In the context of Indian economy, which of the following is/are the pu

In the context of Indian economy, which of the following is/are the purpose/purposes of ‘Statutory Reserve Requirements’?

  • 1. To enable the Central Bank to control the amount of advances the banks can create
  • 2. To make the people’s deposits with banks safe and liquid
  • 3. To prevent the commercial banks from making excessive profits
  • 4. To force the banks to have sufficient vault cash to meet their day-to-day requirements

Select the correct answer using the code given below.

1 only
1 and 2 only
2 and 3 only
1, 2, 3 and 4
This question was previously asked in
UPSC IAS – 2014
The correct option is B. The purposes of ‘Statutory Reserve Requirements’ (CRR and SLR) include enabling the Central Bank to control the amount of advances banks can create and making people’s deposits with banks safe and liquid.

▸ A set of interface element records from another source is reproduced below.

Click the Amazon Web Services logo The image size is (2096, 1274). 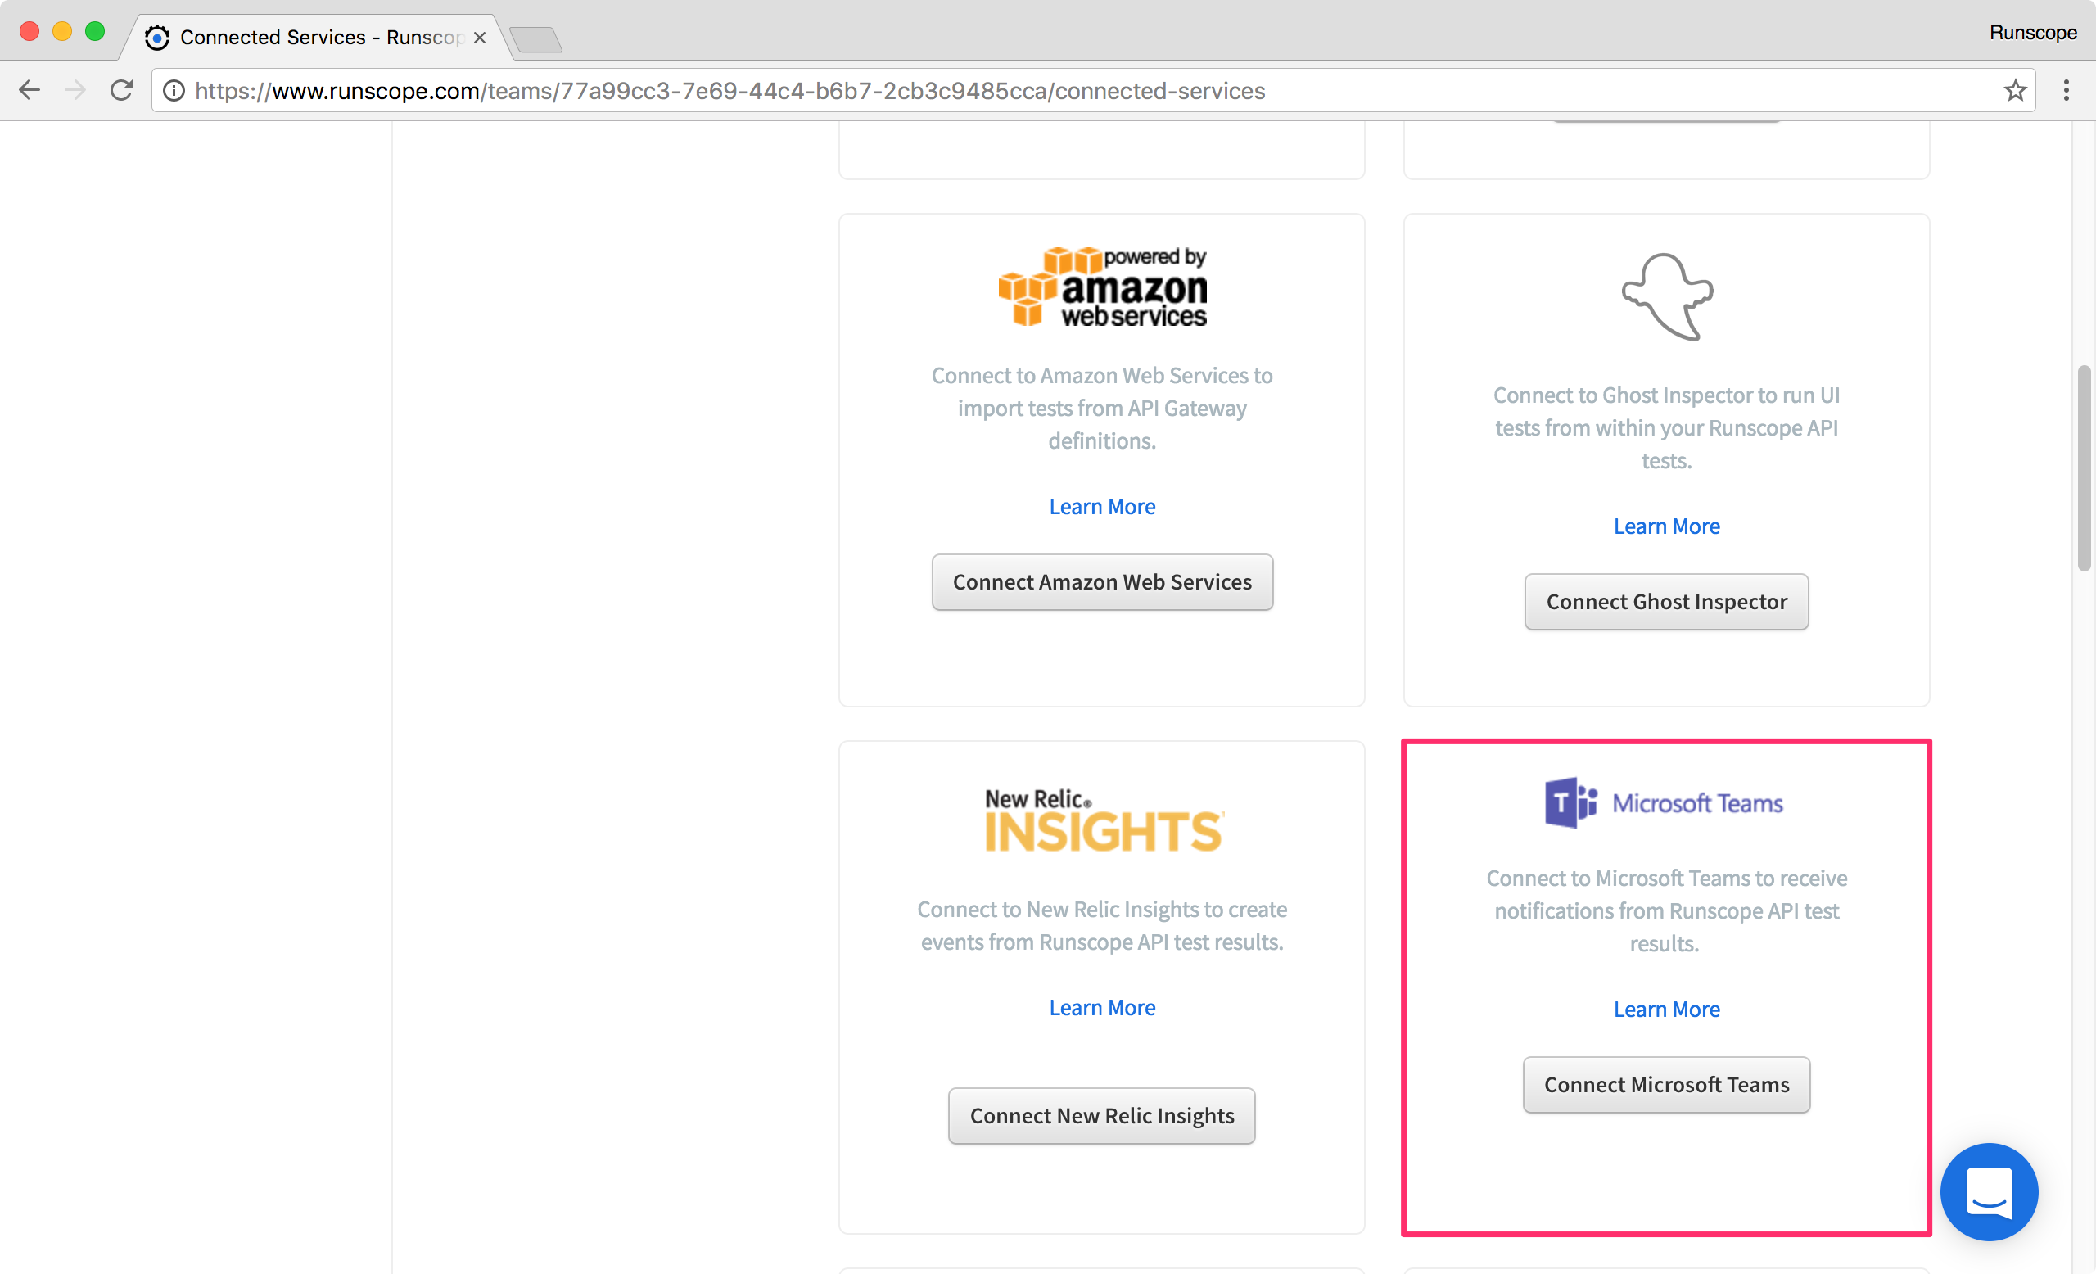1102,287
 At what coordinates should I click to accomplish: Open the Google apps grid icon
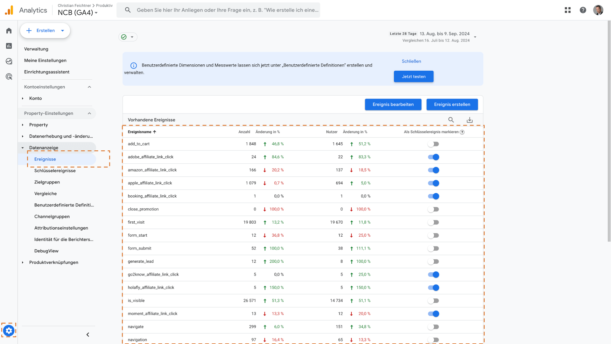[x=568, y=10]
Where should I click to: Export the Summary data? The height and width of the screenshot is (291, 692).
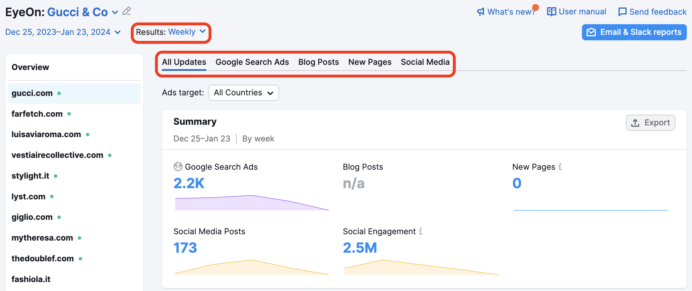(651, 122)
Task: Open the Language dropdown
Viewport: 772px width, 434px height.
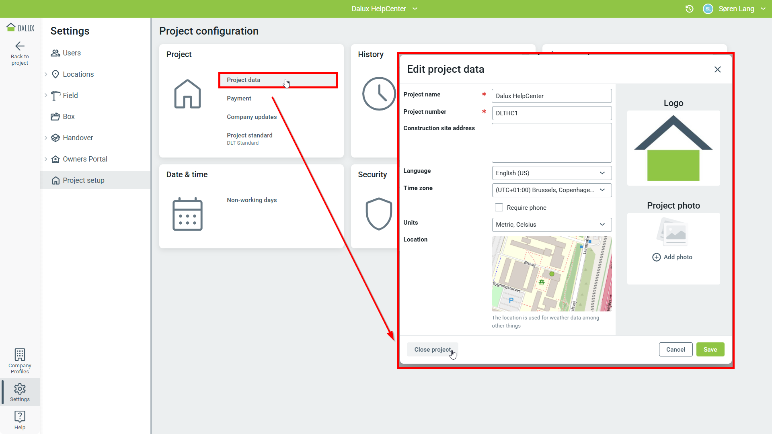Action: click(x=551, y=173)
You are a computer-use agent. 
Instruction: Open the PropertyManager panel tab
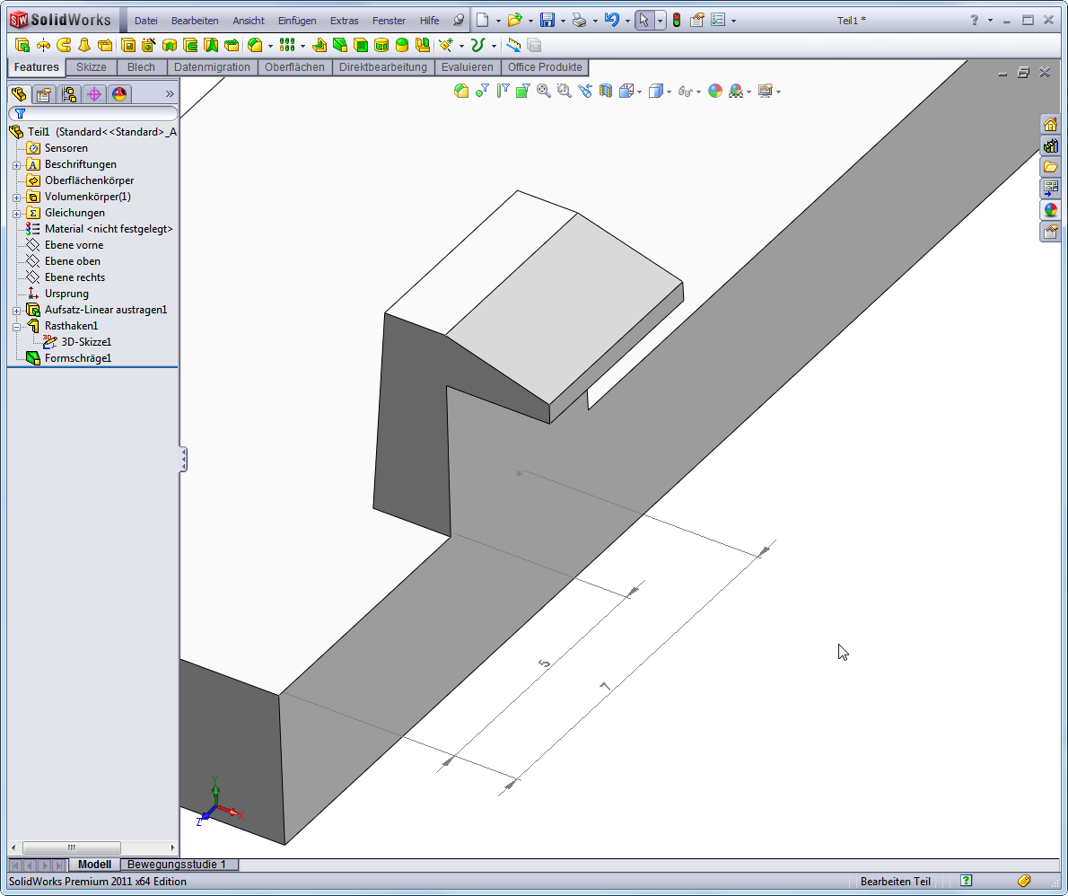(x=43, y=93)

Statutory Reserve Requirements, specifically the Cash Reserve Ratio (CRR) and Statutory Liquidity Ratio (SLR), are monetary policy tools used by the Central Bank (RBI).

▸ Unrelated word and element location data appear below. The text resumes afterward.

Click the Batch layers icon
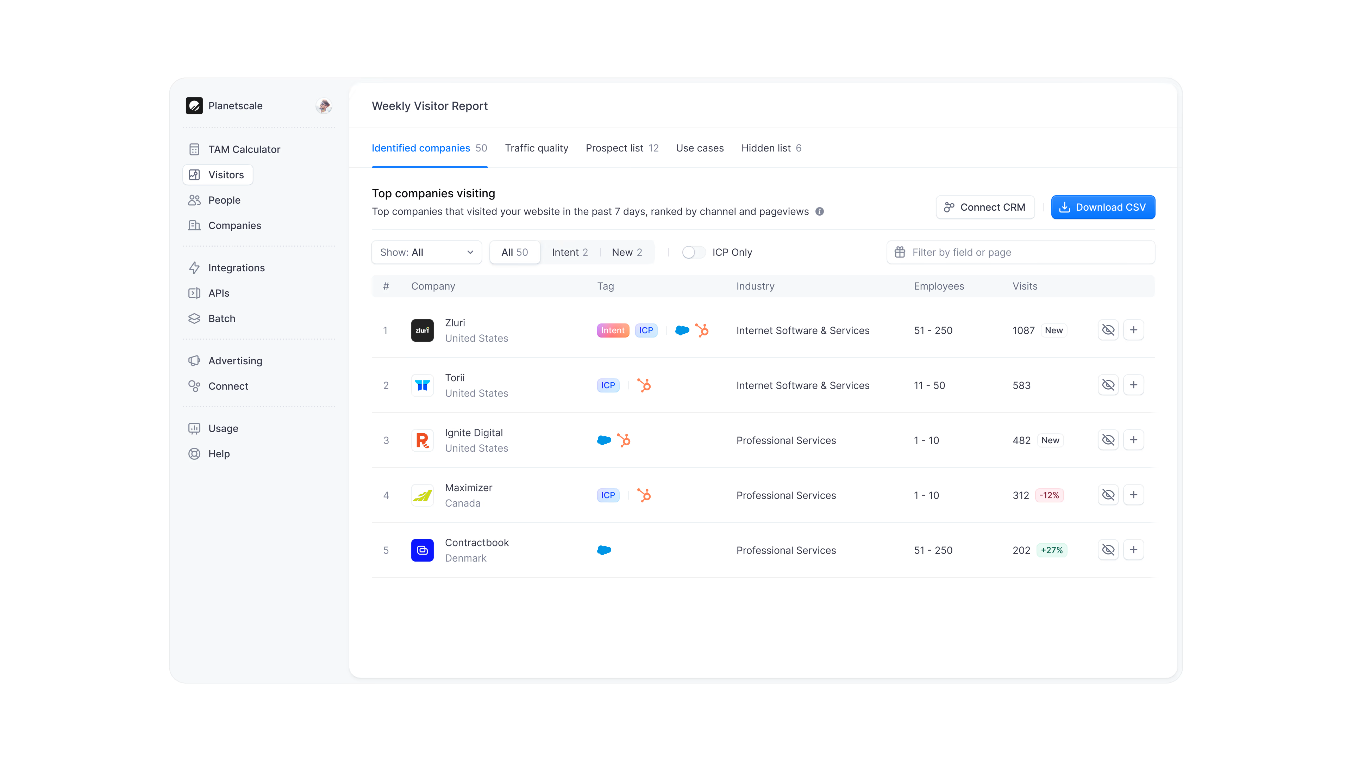 (194, 318)
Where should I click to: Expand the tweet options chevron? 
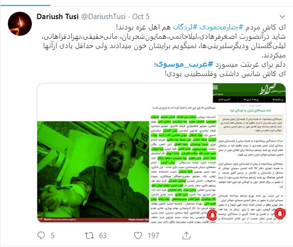pyautogui.click(x=282, y=17)
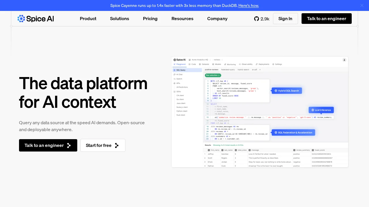
Task: Open the Product dropdown menu
Action: [x=88, y=19]

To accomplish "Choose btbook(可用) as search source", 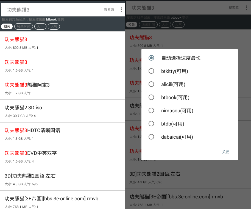I will [x=151, y=98].
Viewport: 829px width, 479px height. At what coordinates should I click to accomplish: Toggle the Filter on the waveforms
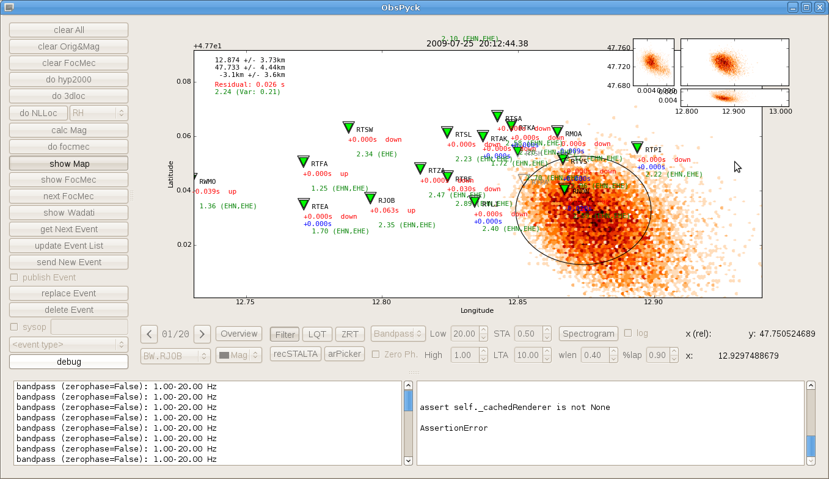point(284,334)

1. By requiring banks to hold a portion of their deposits as reserves (cash with RBI for CRR, approved securities for SLR), the RBI limits the amount of funds banks have available for lending, thereby influencing credit creation and controlling the money supply. This directly enables the Central Bank to control the amount of advances banks can create.
2. CRR and SLR ensure that banks maintain a certain percentage of their liabilities in highly liquid assets (cash or approved securities), making a portion of the depositors’ funds safe and available if needed, thus enhancing the safety and liquidity of deposits.

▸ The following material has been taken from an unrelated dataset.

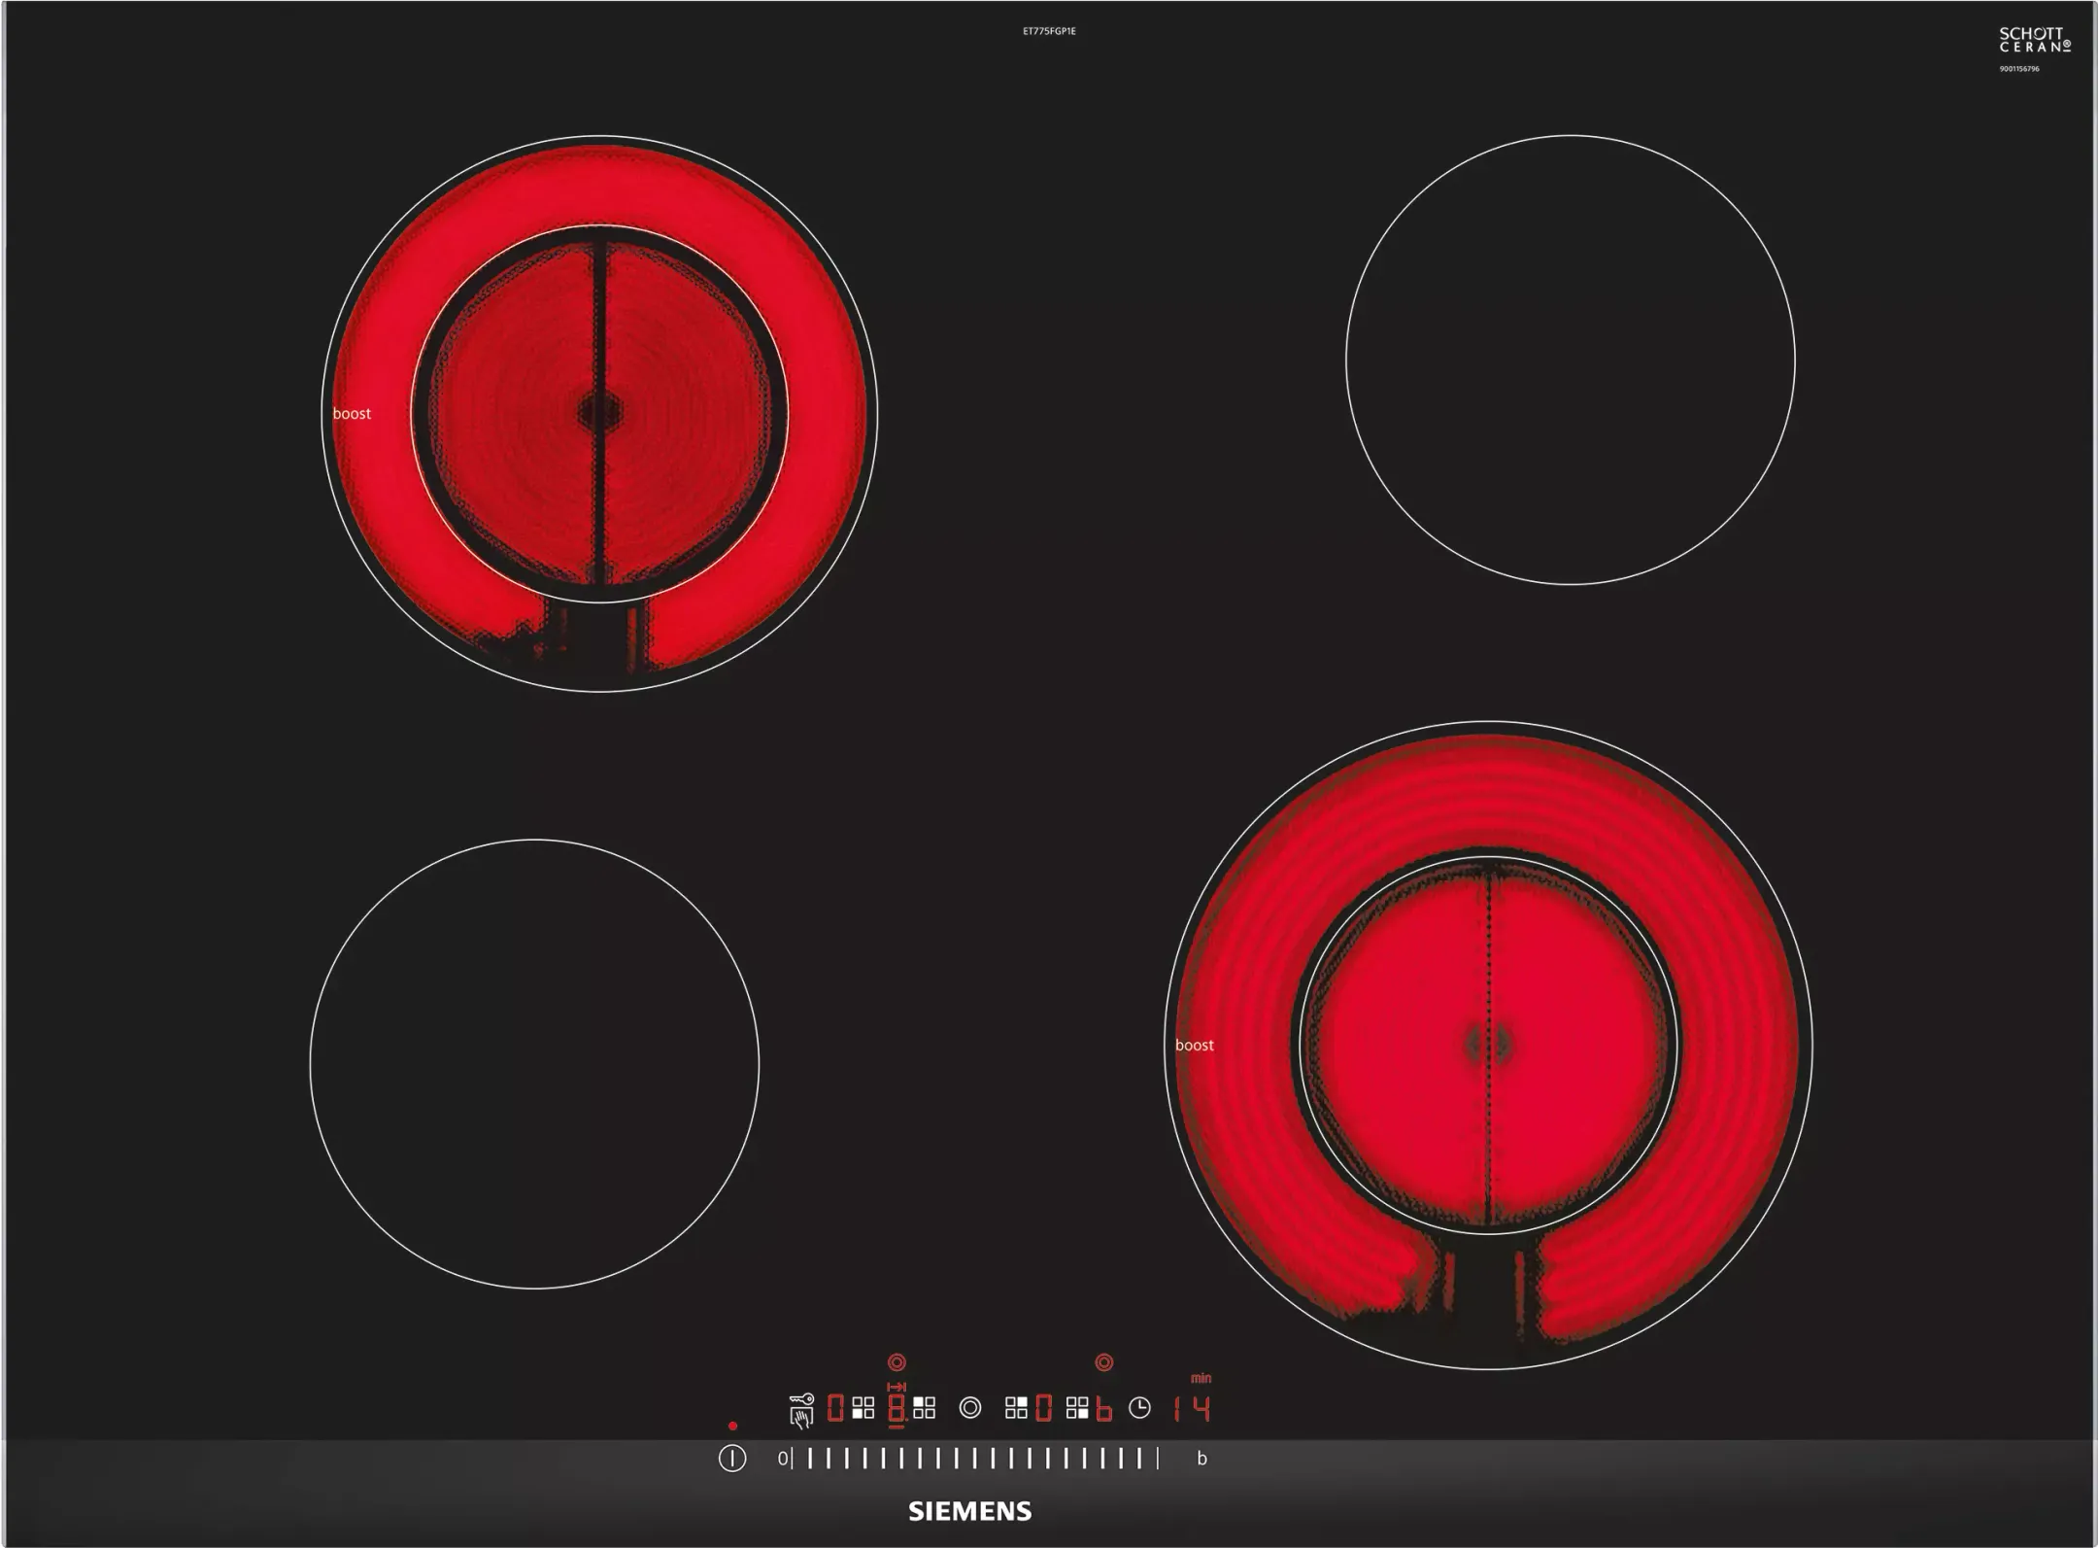The image size is (2098, 1548).
Task: Tap the heat level 8 display
Action: coord(897,1408)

3. Preventing commercial banks from making excessive profits is not the primary objective of reserve requirements. While controlling lending can indirectly impact profitability, the main goals are monetary stability, inflation control, and depositor protection.
4. Reserve requirements mandate holdings with the RBI (CRR) or in specific assets (SLR), not necessarily in the bank’s own vault cash for day-to-day requirements. Banks manage their day-to-day liquidity needs through other means, although reserve requirements do contribute to overall liquidity.